■ **EXERCISE INSTRUCTIONS**
Where the line containing "[x] (725, 1881)" appears, start copying; continue through the last line below and copy nothing else.

====================

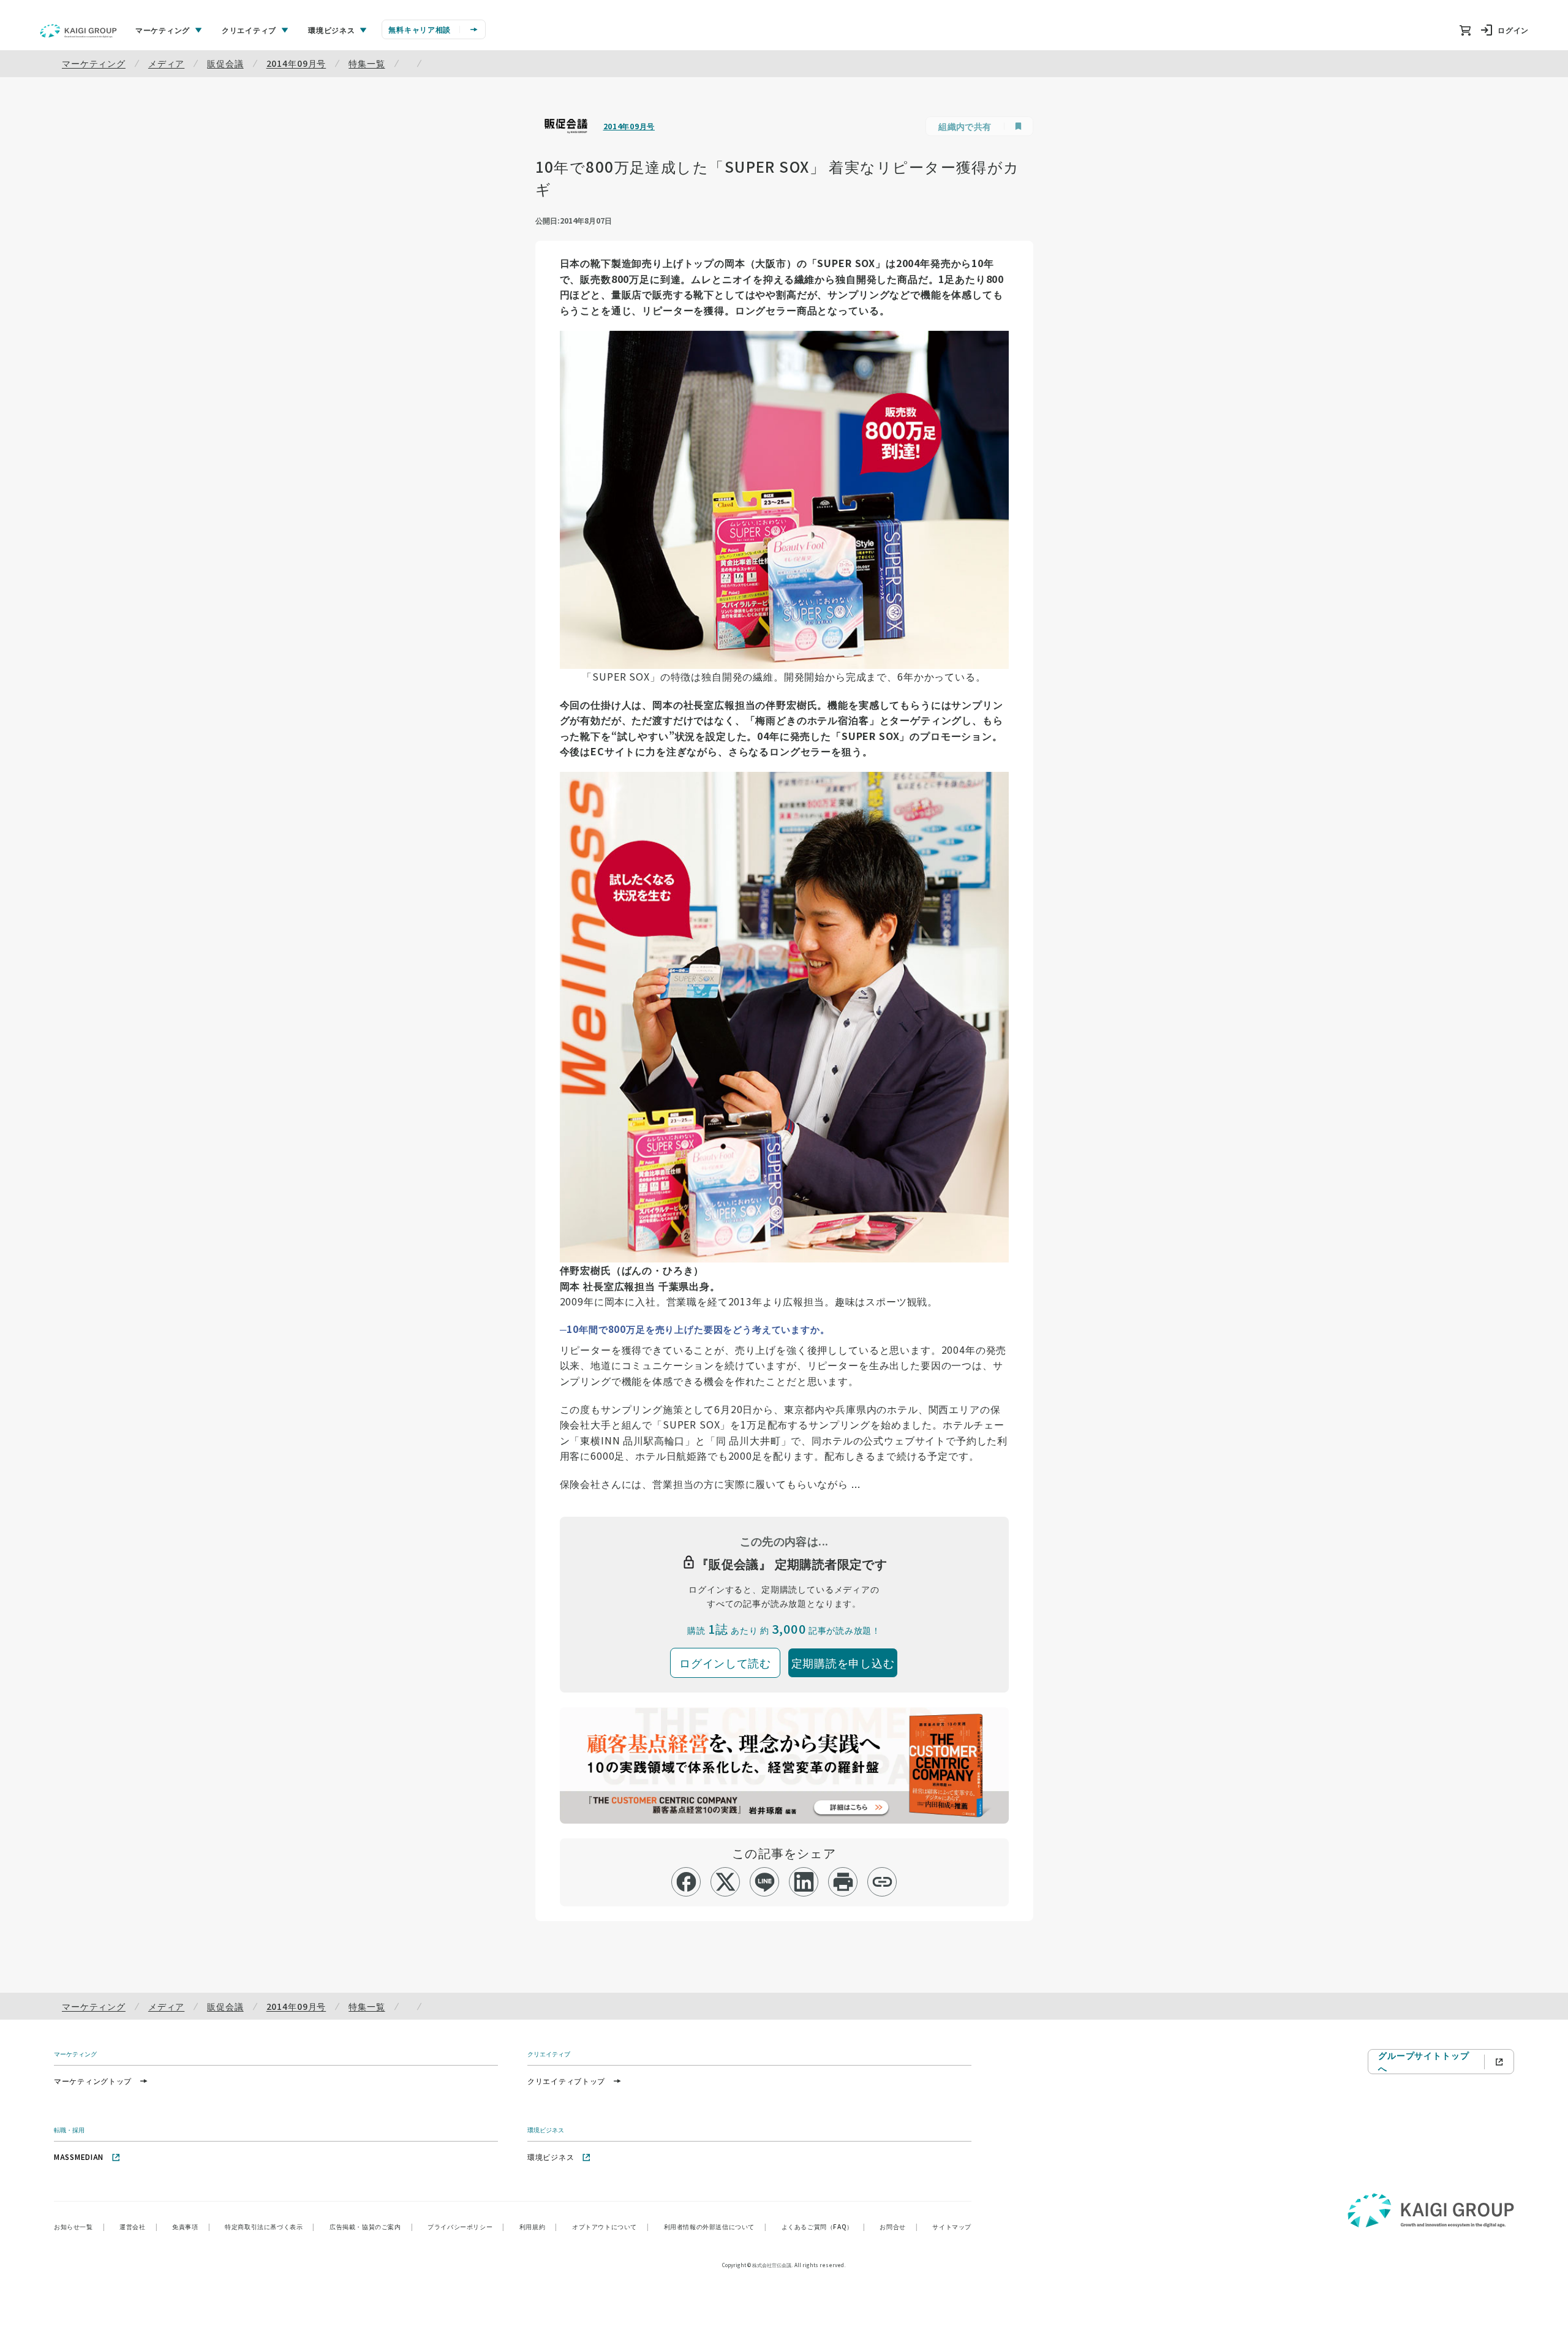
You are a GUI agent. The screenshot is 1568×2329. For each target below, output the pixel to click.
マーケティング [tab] (162, 30)
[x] (725, 1881)
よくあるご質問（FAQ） (823, 2226)
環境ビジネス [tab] (331, 30)
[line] (764, 1881)
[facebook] (686, 1881)
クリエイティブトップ (566, 2080)
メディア (166, 63)
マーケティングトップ (93, 2080)
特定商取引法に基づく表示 (270, 2226)
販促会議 (225, 63)
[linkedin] (804, 1881)
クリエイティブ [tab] (249, 30)
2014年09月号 (296, 63)
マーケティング (94, 63)
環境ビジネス (550, 2156)
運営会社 (138, 2226)
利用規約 (538, 2226)
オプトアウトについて (610, 2226)
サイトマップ (951, 2226)
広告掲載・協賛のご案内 (371, 2226)
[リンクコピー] (882, 1881)
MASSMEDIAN (79, 2156)
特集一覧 (367, 63)
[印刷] (843, 1881)
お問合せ (899, 2226)
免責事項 (191, 2226)
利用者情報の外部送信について (715, 2226)
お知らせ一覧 (79, 2226)
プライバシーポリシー (466, 2226)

====================

■ **RESPONSE TO THIS EXERCISE**
[x] (725, 1881)
よくあるご質問（FAQ） (823, 2226)
環境ビジネス [tab] (331, 30)
[line] (764, 1881)
[facebook] (686, 1881)
クリエイティブトップ (566, 2080)
メディア (166, 63)
マーケティングトップ (93, 2080)
特定商取引法に基づく表示 (270, 2226)
販促会議 (225, 63)
[linkedin] (804, 1881)
クリエイティブ [tab] (249, 30)
2014年09月号 (296, 63)
マーケティング (94, 63)
環境ビジネス (550, 2156)
運営会社 (138, 2226)
利用規約 (538, 2226)
オプトアウトについて (610, 2226)
サイトマップ (951, 2226)
広告掲載・協賛のご案内 (371, 2226)
[リンクコピー] (882, 1881)
MASSMEDIAN (79, 2156)
特集一覧 (367, 63)
[印刷] (843, 1881)
お問合せ (899, 2226)
免責事項 (191, 2226)
利用者情報の外部送信について (715, 2226)
お知らせ一覧 (79, 2226)
プライバシーポリシー (466, 2226)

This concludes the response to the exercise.